29"His fellow servant fell to his knees and begged him, ’Be patient with me, and I will pay you back.’ 30"But he refused. Instead, he went off and had the man thrown into prison until he could pay the debt. 31When the other servants saw what had happened, they were greatly distressed and went and told their master everything that had happened.

32"Then the master called the servant in. ’You wicked servant,’ he said, ’I canceled all that debt of yours because you begged me to. 33Shouldn’t you have had mercy on your fellow servant just as I had on you?’ 34In anger his master turned him over to the jailers to be tortured, until he should pay back all he owed.

35"This is how my heavenly Father will treat each of you unless you forgive your brother from your heart."

How many times must we forgive?

When Peter asked Jesus if seven was a good number of times to offer forgiveness, he thought that was a terrific number. In his mind (typical human nature speaking), that number seemed very generous and benevolent.

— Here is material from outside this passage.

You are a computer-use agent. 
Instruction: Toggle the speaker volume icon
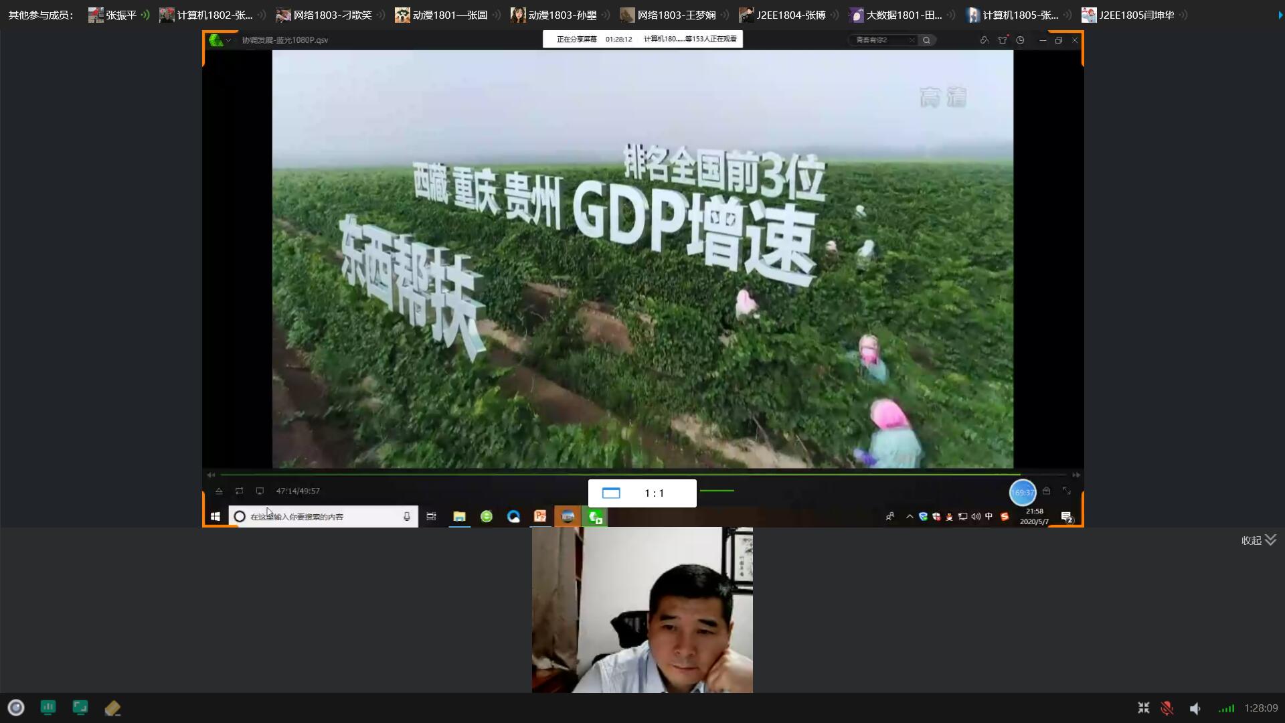click(1195, 708)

The problem though is that our sinful nature takes over after about 4 times of offering forgiveness, and instead of focusing on reconciliation, we turn to retaliation. In other words, if our goal is to forgive a set number of times, like seven, after about four, we start thinking of how we will level punishment, or how we will get even. We might even think, after four, I will help you with the next three, because then the boom is going to fall. Then it will be my turn to get even.

Jesus however responds with a number that blew Peter out of the water. Jesus said that we are to forgive not seven times, but - 77 times, or also translated, 70 times seven. Think with me for just a moment what Jesus was really saying. 70x7 = 490 times. A 16 hour day x 60 minutes = 960 minutes. If we are to forgive 490 times in a day, we are to forgive roughly every 2 minutes all day long. Just like breathing – in and out – which we do naturally and without thinking, so we are to forgive the same way. An offense comes in; we are to give out forgiveness. Forgiveness is to be our natural response as a Christian.